Leveraging Peripheral CB1 Antagonism in 1,4,5,6-Tetrahydropyridazine-Based Amidine Substituted Sulfonyl Analogs for Treating Metabolic Disorders

CB1 receptor antagonists that are peripherally acting hold promise for treating obesity, diabetes and fibrotic disorders highlighting their importance in treating metabolic syndrome disorders (MetS). We synthesized and evaluated compounds by integrating amidine fragments into 1,4,5,6-tetrahydropyridazine-based sulfonyl urea scaffolds for blocking CB1 receptors. Initial synthesis included compounds 10a–u, followed by expansion into distinct amidine groups (11a–18e) for detailed structure–activity relationships.
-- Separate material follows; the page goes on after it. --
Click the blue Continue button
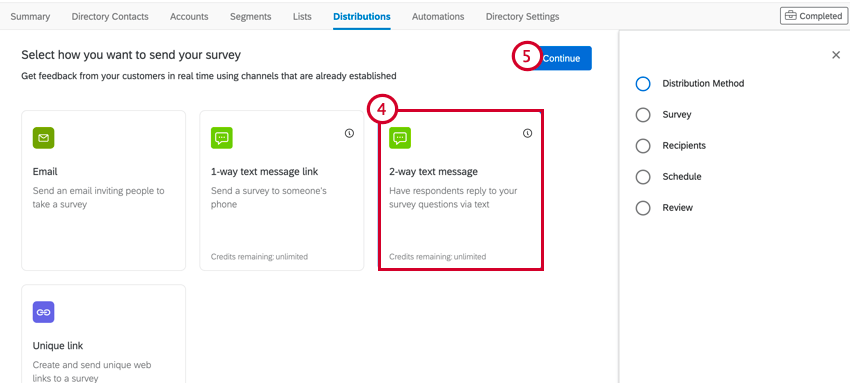This screenshot has height=383, width=850. pos(562,59)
The compounds displayed high CB1R binding affinity, potent CB1R antagonist activities and showed in vitro iNOS inhibition. Select compounds showed good oral exposure, with compound 11jE2 showing less than <13% brain penetrance, attesting to peripheral restriction. In vivo studies of four-arm antagonist 11jE2 revealed decreased food intake and body weight reduction in diet-induced obese (DIO) mice. Molecular docking and simulation analyses elucidated binding mechanisms, highlighting an unprecedented chair-boat conformation of the central core that may govern the actions in this series of compounds.